I don't yet and don't use binocs, my average is 265 for 3 shoots and I have won all 3.. Not bad for no practice, pulling out the bow and going. My goal tonight is 280 because I know a few of the targets better.


----------



## Chancy B (Jan 3, 2007)

I just started 3D with two 30 target courses and one 20 target course. Not real pleased with the results but I am getting the hang of it. I hope to shoot all the state events next year, so hopefully by then I will better prepared.

Anyway, here are my score's to date:
Aug 29- 30 targets- 251 (two misses and can't remember how many 5's)
Sept 12- 30 targets- 280 (two fives and two misses )
Sept 19- 20 targets- 175 (no misses, but had three 5's that really hurt)


----------



## tbirdrunner (Mar 27, 2008)

On a 28 target course counting 12s at a lot of clubs here in southern Wisconsin you had better shoot a 300 or high if you want to place. I have shot 298s and not placed. Of course there are exceptions depending on the course. The Baraboo course is a tough course and if you shoot in the 280 you will probably place. But most of the courses you need to shot in 300+. that is for hunter and elite class.


----------



## illusions (Feb 3, 2009)

better yourself.dont worry bout the other people,have fun,jmo


----------



## shott8283 (Sep 20, 2007)

as a rookie just getting into the sport of archery, im learning alot really quick so its hard to have "whats good for me"

i geuss im still learning the vitals on some non-formal targets, so its kinda tough to get the X or the 10 when your not familiar...(i mean who REALLY knows where the X ring is located on your average T-Rex?) im really working on my distances,, thats my biggest weakness. i sailed an arrow a few weeks ago b/c i miss judged.. talk about embarrassing

today i shot 30 points under even 300 course... grant it i was shooting with a new sight, new realiease, new draw length, and newly weighted arrows, in really really crappy weather.. i did have 6 X's , LOTS of 8's (which shows consistency, which is REALLY important to me) and some nickles, 

i can make about 3 really good excuses every time i dont shoot well.. but what is considered well me for.. i dont know.. my goal by next year is to drop less then 3 arrows per 10 target run. and NO nickles what so ever, and to shoot WAY more shoots and maybe register into some open competitions. 

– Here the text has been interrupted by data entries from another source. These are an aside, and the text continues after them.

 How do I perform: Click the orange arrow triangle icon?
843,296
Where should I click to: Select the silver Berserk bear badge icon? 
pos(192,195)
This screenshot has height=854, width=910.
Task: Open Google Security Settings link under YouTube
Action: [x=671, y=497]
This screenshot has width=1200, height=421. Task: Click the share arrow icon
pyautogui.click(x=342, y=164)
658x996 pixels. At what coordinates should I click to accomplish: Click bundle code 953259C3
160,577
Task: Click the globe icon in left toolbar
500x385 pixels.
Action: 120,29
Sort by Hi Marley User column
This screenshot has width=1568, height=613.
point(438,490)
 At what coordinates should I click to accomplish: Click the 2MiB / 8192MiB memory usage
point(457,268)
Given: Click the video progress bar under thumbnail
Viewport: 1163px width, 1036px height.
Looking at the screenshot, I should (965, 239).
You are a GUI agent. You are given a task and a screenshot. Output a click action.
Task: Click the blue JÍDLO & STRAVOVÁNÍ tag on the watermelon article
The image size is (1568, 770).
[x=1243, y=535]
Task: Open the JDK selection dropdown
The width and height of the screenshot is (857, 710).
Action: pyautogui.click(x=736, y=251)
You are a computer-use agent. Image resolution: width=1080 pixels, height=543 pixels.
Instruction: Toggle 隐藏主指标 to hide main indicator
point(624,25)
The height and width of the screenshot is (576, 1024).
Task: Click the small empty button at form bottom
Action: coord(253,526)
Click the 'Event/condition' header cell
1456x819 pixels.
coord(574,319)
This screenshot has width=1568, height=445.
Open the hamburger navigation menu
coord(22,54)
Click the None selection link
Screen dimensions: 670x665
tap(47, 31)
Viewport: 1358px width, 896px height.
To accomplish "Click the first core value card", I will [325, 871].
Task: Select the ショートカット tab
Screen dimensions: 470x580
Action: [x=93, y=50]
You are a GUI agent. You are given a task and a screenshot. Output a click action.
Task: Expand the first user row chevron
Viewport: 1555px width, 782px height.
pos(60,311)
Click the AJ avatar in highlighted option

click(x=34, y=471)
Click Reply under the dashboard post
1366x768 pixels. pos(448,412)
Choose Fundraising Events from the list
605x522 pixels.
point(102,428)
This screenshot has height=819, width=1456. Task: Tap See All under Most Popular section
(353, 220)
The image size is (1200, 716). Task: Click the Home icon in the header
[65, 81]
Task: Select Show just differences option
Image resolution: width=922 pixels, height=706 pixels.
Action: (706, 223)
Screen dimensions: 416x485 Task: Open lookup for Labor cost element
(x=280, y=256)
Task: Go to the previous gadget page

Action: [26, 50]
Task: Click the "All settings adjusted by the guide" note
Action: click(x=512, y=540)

either way,, i walked away with a free delta mule deer target today!!!!!

rock on!


----------



## mag41vance (Mar 13, 2008)

After checking my scores for the 09 season my average is as followed:
On a 25 target layout:
IBO scoring, average 4 up
ASA scoring, average 7 up
Scoring at clubs where 10 is the max per target, average 7 down


----------



## JStrebin (Feb 9, 2008)

I figure if I can shoot and 25, 30, 40, or even and 80 target course and get 85 to 90 percent of the points availible then I am shooting up to my ability on shooting and yardage judging. The highest percentage that I have hit was on a two day 80 different target course scoring 12's was a 853 out of 960. Luckly enough I ended up winning my class.


----------



## j.irvin (Sep 21, 2009)

I am happy if I shoot even.


----------



## walnut (Nov 28, 2006)

30 targets 
scoring 10's only
Bow hunter peg
284 - 296

296 being my best a few times.


----------



## 3dshooter25 (Nov 17, 2008)

If counting 12's on a 40 target local course, my lowest score was 405, and my highest was 438. At ASA shoots this year my lowest was 383 and my highest was 420.


----------



## STUDENT-ARCHER (Jun 26, 2009)

I try to shoot even, some ranges in my area 20 down may be a good score some days.


----------



## lykan19 (Aug 11, 2009)

*.*

if theres 40 targets and they have twelves. that means 480 is the perfect score.. i usually score around 470. last year i shot down 3 477 best shoot ive ever shot. i should bowhunter open. (20-60) yds. :thumbs_up:thumbs_do i think its pretty good i usually go home with a first place trophy


----------



## Fire Archer (Jul 23, 2008)

lykan19 said:


> if theres 40 targets and they have twelves. that means 480 is the perfect score.. i usually score around 470. last year i shot down 3 477 best shoot ive ever shot. i should bowhunter open. (20-60) yds. :thumbs_up:thumbs_do i think its pretty good i usually go home with a first place trophy


There is no possible way to shoot 477 if you are counting 12's on 40 targets and using the 12 10 8 5 0 scoring. You would to have gotten an odd number score somewhere and 5 is the only one possible.


----------



## Maxtor (Jan 7, 2007)

kody10 said:


> i just started shooting a backtension in may (1st year of tournaments period) so my goal is to make all my shots perfect as far as my release and form goes. i usually shoot around even on a 3d course.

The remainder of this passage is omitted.